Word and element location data
━━━

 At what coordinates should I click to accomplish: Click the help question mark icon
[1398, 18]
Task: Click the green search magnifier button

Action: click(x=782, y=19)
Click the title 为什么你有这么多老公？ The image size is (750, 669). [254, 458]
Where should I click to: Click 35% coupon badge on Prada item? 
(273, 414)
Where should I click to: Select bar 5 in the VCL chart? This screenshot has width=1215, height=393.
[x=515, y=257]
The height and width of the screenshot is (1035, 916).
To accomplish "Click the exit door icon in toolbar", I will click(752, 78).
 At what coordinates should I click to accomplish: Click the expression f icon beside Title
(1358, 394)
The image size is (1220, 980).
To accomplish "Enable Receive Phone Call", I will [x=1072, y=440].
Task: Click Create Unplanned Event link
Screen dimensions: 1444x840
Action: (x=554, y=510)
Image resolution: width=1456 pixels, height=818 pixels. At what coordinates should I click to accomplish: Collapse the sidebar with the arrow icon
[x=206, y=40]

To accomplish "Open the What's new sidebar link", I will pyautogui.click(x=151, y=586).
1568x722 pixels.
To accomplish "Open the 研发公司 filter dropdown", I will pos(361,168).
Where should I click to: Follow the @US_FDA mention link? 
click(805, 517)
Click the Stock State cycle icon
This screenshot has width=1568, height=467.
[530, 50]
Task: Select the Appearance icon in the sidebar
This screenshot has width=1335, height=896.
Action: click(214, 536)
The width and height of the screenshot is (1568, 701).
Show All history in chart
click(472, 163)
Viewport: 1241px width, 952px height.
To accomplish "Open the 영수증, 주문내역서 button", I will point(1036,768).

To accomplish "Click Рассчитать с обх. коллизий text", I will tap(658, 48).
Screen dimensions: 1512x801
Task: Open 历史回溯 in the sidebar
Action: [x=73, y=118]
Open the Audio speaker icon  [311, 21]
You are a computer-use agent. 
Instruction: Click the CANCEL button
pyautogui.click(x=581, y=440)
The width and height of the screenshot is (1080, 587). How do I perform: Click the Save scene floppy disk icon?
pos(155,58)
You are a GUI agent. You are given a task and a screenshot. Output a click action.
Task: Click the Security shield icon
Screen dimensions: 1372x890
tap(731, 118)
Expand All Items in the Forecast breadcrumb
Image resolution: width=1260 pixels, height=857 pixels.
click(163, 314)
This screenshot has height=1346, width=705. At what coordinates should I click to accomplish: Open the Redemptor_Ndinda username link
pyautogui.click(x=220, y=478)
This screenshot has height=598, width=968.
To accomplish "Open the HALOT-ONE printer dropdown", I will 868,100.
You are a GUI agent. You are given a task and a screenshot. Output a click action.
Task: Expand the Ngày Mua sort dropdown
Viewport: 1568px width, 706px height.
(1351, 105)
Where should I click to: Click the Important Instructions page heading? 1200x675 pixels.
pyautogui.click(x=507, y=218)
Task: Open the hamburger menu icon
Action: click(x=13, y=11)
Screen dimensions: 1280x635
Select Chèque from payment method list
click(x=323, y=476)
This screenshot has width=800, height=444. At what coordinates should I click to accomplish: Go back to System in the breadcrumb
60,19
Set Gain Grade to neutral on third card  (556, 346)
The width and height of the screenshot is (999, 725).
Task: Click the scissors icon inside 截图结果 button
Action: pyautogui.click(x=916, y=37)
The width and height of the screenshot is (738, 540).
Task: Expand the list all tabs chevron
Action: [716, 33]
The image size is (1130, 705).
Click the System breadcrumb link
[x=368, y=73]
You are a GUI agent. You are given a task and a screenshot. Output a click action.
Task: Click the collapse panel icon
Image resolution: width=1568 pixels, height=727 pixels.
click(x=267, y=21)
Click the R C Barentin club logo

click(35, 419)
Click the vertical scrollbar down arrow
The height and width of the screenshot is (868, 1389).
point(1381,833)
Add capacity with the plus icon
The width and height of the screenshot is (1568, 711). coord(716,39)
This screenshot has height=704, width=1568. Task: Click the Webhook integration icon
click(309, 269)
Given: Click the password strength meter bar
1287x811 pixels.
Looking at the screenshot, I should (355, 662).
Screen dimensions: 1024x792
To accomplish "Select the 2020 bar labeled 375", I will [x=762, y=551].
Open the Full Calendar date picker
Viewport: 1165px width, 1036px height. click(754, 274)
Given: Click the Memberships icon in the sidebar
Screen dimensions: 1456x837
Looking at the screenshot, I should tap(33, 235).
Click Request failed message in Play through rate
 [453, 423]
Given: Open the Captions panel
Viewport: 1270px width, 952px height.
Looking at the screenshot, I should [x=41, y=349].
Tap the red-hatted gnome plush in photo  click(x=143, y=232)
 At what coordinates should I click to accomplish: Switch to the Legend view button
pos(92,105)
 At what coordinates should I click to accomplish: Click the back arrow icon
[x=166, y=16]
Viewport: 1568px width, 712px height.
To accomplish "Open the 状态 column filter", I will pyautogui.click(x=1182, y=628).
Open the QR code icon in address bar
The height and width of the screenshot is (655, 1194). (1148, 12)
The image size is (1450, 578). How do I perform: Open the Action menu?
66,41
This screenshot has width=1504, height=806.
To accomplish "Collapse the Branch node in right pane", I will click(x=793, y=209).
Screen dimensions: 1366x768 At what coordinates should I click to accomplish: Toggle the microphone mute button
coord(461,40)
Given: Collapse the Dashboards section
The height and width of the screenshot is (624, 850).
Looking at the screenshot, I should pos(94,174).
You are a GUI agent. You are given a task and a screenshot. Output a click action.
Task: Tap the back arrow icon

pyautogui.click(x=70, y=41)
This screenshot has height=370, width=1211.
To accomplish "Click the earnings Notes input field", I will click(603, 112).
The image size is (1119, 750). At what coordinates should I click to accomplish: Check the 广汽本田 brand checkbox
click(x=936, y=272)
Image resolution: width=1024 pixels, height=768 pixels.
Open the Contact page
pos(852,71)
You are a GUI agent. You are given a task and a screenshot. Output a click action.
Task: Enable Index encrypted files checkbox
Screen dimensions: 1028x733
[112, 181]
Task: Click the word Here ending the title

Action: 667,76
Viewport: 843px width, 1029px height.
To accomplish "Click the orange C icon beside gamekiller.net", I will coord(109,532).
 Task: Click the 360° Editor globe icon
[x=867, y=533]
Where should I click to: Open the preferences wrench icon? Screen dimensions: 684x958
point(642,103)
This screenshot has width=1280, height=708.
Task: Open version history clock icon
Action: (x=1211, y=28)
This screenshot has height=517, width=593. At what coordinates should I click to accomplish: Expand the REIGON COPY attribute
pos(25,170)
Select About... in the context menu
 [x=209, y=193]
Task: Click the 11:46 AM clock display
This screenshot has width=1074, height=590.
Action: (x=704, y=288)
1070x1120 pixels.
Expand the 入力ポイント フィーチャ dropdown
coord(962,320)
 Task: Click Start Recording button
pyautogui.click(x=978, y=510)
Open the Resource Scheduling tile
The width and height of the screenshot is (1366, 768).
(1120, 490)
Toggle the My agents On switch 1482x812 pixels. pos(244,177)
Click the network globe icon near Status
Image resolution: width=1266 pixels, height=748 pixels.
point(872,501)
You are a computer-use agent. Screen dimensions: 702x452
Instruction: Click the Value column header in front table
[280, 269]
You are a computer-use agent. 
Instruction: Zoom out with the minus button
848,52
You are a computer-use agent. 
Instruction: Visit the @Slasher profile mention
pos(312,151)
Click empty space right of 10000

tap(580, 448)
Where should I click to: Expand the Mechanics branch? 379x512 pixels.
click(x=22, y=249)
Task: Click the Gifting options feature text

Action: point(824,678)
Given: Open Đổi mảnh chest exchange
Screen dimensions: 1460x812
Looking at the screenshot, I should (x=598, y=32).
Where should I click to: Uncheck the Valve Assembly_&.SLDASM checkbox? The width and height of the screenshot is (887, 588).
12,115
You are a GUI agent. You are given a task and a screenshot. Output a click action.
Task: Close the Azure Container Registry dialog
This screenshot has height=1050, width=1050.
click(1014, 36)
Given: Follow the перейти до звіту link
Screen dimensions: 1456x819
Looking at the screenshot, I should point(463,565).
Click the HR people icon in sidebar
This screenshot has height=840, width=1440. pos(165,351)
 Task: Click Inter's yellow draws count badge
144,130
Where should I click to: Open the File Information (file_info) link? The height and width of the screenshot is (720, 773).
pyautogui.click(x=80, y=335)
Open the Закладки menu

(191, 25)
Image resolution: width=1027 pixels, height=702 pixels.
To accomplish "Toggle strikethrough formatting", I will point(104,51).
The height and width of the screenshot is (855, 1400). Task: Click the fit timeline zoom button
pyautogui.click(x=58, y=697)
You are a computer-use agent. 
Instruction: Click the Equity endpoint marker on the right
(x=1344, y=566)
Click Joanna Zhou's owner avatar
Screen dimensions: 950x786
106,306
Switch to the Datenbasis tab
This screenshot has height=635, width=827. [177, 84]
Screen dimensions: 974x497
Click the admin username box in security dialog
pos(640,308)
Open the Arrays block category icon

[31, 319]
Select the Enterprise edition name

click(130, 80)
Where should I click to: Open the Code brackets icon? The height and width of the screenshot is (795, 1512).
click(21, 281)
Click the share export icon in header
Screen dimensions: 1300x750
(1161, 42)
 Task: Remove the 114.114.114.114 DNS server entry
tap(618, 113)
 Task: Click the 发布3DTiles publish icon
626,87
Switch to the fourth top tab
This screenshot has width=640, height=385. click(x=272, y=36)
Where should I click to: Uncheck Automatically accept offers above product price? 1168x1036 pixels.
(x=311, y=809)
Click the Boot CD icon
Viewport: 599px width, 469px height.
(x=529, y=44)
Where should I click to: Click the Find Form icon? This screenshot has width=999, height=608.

━━━

Aim of the exercise
Rewrite the stretch from the line containing "Task: Remove the" through the end of the records, changing "Where should I click to" to "Where do I click to" and leaving everything else as it is.

Task output
 Task: Remove the 114.114.114.114 DNS server entry
tap(618, 113)
 Task: Click the 发布3DTiles publish icon
626,87
Switch to the fourth top tab
This screenshot has width=640, height=385. click(x=272, y=36)
Where do I click to: Uncheck Automatically accept offers above product price? 1168x1036 pixels.
(x=311, y=809)
Click the Boot CD icon
Viewport: 599px width, 469px height.
(x=529, y=44)
Where do I click to: Click the Find Form icon? This screenshot has width=999, height=608.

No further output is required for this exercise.